Tisha B'Av as a communal event never captured my personal interest.  There is something contrived about sitting on benches or the floor, the sincerity of belief that we bring about misfortune through our own misconduct has not been there for centuries.  We are victimized because the external forces are evil, not because we dissed the Rabbi or voted for Goldwater or refused to accept patients on Medicaid.

So when the sun sets on Shabbos, private electronic introspection commences.  Yeshiva University and the Orthodox Union offer podcasts of a quality that the local sanctuaries cannot duplicate.  I do not yet know what the subjects of the Rabbis will be but that is the destination for me again this year.

Wednesday, July 21, 2010

Tisha B'Av Thoughts

Last night Eicha and Kinot marked the high point of a three week mourning period from the time the walls of Yerushalayim were breached  on Tammuz 17 to the destruction of the Temple on Av 9.  A theology of just deserts permeates Tanach, one that most contemporary rabbinical thought has rejected.  Contrary to the bombastic pastors of TV ministries, the jets did not take down the World Trade Center because we integrated American schools, allowed female sufferage or repealed prohibition.
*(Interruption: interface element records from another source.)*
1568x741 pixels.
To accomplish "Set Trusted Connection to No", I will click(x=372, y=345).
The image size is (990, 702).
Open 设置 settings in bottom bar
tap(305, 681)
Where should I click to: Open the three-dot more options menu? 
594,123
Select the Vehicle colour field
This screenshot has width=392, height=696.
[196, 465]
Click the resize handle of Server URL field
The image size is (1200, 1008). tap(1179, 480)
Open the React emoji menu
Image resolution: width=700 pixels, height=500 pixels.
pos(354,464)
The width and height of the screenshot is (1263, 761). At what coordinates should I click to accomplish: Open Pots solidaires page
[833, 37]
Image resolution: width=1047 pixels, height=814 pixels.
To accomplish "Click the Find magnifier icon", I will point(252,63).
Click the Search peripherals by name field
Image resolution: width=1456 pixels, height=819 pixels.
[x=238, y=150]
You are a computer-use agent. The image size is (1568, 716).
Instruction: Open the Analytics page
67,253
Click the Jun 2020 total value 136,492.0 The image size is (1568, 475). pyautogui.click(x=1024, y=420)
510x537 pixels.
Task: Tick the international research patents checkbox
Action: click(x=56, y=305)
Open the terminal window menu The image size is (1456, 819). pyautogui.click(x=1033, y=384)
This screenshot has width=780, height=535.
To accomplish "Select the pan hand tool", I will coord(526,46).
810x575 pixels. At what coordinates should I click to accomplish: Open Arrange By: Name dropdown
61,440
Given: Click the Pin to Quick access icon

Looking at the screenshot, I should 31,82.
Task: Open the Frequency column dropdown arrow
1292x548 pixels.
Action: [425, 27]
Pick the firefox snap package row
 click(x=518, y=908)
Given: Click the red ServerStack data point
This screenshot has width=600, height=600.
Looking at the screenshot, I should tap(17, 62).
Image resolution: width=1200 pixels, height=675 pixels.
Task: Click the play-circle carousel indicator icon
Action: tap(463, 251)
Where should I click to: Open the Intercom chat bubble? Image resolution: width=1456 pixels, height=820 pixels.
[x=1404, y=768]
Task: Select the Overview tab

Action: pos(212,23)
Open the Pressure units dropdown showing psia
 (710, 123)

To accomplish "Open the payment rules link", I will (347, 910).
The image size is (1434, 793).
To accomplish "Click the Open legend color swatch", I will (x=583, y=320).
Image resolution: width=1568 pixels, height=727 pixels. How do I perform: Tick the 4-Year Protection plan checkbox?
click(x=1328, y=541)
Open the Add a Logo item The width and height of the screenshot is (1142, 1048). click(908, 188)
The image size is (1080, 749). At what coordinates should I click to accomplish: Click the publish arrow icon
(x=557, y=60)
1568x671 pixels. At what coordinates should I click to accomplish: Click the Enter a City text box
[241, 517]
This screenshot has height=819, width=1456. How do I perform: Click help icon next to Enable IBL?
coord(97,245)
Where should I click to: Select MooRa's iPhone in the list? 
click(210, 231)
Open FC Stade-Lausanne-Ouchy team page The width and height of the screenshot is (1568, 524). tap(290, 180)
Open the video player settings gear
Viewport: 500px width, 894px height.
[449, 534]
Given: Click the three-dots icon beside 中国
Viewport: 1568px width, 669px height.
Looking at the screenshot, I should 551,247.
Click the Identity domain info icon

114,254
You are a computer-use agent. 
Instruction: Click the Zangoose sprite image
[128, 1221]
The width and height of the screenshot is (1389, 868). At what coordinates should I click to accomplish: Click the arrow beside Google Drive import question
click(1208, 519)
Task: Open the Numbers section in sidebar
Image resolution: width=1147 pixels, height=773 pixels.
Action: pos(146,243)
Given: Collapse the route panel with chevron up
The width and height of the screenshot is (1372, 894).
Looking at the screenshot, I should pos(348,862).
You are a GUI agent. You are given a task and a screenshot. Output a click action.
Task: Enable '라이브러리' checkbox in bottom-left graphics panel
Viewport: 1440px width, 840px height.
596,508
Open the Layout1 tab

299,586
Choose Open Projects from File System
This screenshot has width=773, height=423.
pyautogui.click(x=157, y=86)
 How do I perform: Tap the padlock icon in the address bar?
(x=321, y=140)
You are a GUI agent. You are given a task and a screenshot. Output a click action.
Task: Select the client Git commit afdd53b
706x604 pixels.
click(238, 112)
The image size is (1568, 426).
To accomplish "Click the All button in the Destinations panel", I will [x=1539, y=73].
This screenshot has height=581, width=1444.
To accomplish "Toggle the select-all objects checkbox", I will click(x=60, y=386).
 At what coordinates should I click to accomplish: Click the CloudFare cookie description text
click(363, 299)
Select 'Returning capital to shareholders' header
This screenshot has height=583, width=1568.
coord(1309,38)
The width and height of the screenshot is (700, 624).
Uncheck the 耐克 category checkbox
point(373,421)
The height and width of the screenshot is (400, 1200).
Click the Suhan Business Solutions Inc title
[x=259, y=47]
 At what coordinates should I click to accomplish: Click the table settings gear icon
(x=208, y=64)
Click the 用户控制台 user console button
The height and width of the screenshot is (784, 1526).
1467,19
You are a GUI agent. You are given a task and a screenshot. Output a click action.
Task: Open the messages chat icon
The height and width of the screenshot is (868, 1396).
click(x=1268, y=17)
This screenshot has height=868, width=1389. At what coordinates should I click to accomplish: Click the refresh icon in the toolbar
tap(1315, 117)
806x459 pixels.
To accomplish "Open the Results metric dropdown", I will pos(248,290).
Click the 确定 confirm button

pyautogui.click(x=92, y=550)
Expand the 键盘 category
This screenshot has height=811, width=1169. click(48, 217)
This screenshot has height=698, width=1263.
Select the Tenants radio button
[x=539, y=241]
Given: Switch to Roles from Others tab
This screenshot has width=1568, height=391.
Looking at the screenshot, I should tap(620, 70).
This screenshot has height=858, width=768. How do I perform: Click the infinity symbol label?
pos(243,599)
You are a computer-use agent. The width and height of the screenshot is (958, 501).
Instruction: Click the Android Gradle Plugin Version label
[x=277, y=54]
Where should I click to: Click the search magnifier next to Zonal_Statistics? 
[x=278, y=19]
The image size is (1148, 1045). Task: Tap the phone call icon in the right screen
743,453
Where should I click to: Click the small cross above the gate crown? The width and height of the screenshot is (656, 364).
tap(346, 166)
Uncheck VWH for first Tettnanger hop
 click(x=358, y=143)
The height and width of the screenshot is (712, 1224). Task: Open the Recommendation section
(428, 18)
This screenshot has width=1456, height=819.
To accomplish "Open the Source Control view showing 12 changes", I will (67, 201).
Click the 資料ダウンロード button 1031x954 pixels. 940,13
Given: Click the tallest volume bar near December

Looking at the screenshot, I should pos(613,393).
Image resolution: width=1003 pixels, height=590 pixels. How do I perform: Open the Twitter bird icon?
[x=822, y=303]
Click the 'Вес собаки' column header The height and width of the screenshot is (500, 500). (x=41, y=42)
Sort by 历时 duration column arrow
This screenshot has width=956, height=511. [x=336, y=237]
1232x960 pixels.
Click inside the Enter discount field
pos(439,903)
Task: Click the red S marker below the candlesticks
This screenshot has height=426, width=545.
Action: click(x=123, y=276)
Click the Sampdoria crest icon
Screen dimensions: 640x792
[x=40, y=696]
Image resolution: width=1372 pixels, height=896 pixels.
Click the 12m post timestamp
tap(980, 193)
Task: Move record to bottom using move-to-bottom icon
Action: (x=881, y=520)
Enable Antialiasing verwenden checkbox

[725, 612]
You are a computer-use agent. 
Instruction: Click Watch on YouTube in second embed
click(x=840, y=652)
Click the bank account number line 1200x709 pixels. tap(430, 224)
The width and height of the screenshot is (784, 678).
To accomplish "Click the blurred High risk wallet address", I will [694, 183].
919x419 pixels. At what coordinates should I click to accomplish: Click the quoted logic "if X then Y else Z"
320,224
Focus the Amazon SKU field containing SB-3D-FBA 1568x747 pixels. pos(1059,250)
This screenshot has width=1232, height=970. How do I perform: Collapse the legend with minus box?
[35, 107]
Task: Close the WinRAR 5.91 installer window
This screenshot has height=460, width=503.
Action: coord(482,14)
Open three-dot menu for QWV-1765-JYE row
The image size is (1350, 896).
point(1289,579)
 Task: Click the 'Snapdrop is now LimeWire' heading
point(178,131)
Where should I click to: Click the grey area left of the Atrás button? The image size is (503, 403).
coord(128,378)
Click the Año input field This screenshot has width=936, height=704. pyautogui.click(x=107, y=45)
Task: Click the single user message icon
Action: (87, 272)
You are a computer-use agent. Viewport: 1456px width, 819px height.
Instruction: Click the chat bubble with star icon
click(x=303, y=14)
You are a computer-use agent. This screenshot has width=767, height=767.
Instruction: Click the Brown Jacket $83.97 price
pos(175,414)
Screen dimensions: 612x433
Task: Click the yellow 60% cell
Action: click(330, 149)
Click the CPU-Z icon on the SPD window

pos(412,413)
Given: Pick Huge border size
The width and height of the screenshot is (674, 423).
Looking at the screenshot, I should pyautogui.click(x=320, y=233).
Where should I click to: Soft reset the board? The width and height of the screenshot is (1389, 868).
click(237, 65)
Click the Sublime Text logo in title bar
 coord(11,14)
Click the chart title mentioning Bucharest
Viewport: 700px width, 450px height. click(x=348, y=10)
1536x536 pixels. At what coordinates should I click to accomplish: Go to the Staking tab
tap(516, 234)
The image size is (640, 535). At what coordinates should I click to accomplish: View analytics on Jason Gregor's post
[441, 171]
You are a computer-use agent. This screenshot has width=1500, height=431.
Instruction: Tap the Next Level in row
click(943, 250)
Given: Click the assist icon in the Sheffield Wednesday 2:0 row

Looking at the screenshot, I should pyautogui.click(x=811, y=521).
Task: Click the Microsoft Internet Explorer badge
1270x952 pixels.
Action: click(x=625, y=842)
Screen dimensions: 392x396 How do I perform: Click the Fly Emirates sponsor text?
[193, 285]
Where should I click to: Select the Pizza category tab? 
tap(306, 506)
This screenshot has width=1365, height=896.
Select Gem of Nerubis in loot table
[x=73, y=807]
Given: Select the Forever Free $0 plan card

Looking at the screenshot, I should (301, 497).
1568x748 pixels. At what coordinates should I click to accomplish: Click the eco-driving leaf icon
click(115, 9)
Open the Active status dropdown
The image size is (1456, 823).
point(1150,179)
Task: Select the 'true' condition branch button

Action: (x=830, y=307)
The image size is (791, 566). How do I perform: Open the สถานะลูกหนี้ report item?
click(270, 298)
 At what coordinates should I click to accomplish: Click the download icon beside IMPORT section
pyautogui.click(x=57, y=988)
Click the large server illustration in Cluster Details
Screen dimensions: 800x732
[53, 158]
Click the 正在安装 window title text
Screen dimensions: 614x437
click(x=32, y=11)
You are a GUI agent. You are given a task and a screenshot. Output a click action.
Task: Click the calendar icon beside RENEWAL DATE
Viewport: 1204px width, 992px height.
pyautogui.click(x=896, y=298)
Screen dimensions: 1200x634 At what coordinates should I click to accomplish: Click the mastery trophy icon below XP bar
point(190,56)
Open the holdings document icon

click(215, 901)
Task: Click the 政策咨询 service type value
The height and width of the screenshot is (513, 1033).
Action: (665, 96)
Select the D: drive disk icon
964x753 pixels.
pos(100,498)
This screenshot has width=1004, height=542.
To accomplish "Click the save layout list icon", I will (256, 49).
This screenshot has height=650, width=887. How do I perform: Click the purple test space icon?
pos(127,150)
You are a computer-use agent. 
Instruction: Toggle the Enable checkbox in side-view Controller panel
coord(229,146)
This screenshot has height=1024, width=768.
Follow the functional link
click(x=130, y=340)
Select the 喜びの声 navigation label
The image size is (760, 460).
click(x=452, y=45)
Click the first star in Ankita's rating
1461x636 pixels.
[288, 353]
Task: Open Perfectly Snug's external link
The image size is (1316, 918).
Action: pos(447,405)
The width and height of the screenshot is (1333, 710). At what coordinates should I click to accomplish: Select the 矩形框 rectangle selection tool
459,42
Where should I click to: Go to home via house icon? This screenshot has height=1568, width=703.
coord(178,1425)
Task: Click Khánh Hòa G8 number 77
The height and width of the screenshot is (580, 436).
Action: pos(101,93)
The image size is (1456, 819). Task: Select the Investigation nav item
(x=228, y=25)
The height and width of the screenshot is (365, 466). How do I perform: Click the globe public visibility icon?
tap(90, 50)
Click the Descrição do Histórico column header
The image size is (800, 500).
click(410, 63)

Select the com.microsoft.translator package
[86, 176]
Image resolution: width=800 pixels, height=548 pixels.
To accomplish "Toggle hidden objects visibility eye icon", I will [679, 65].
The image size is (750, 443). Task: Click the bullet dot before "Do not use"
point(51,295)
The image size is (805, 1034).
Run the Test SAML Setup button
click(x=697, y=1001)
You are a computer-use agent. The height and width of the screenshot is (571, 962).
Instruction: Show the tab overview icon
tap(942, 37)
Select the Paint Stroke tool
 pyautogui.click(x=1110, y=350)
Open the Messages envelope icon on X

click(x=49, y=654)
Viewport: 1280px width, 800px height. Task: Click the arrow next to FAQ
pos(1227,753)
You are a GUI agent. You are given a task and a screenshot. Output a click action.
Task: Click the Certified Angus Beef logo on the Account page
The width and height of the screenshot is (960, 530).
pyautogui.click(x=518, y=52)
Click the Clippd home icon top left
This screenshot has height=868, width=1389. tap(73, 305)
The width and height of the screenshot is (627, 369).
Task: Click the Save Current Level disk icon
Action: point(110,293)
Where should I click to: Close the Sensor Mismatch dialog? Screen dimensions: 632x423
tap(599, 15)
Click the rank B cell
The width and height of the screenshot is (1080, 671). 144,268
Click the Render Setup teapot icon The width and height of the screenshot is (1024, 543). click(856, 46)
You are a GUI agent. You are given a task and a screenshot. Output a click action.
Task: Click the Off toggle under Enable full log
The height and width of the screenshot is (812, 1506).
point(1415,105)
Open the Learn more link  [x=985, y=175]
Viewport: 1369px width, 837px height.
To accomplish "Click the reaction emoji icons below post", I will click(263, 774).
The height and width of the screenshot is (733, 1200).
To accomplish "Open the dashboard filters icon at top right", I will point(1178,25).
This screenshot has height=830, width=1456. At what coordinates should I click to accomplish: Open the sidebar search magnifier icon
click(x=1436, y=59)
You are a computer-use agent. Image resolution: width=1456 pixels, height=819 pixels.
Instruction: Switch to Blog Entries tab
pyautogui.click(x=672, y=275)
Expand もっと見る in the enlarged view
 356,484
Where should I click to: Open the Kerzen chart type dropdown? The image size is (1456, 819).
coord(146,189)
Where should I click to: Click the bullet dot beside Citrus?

Both Temples fell victim to outside armies for identifiable internal cause.  Tzuris to the inhabitants finds its justification in Avodah Zarah (worship of idols) in 586 BCE and Sinat Chinam (baseless animosity) in 70 CE.  Avodah Zarah and Sinat Chinam both remain highly prevalent within the Jewish community.

Depending on how you define Avodah Zarah, it is fairly easy to see why people have not abandoned it.  There has always been something alluring about defying some of the ascetism that rabbis of yore advocated.  Hellenism brought beauty and creative thought to the Jewish world.  Today, the relentless quest for money over piety gets a mixed message.  From the pulpit it is one of save some time for coming to shul.  From the synagogue presidents it is can we have some of that money.  From Reb Tevye comes the recognition that "If you're rich they think you really know."  There has always been a tension between how values are presented conceptually and how they are presented in reality.

Sinat Chinam may be more difficult to tease out, since the benefits to individuals and community are more subtle while the risks seem obvious.  Would the world really be better if Sinat Chinam disappeared?  As I ponder this question each year around this time, since it was proposed by a very fine Conservative Rabbi in his Tisha B'Av remarks, I remain convinced that a certain amount of Sinat Chinam has its place.  The original Talmud story involves reprisal by a man who was snubbed for a party invitation, which most of us would regard as trivial, but left him with anger and very limited recourse other than to let the Roman authorities take reprisal when he personally could not.  In the ensuing two thousand years we continue to have injustices inflicted upon us, usually by those in authority, for which we have limited ability for reversal.  There are the proverbial Macher Swoops of synagogues and Federations where the organizational policy is made in the back seat of a Mercedes-Benz while the Rabbi drives.  I've seen people in my synagogue blackballed from aliyot for beliefs that conflict with those of the gabbai who hands out the aliyot, while the rabbi acquiesces to the gabbai's positional authority to do this.  I've seen people with obvious neurologic disorders undermedicated with psychotropics prevented at Board meetings from expressing what they think.  On a more historical level, we have widespread departures from our communities, via immigration to America where men tossed their tfillin overboard on sighting the Statue of Liberty, to Jews responding to their mistreatment by embracing the Bolsheviks or the Hasidim.  If the greatest sage of his generation, Elijah the Gaon of Vilna, could really have his way, there would be no Hasidism which has enriched Judaism to our time.

In many ways, Sinat Chinam remains our Trump Card that we depend on as our recourse to amend mistreatment.  It is really part of Tikkun Olam, even its consequence is the absence of a Beit HaMikdash.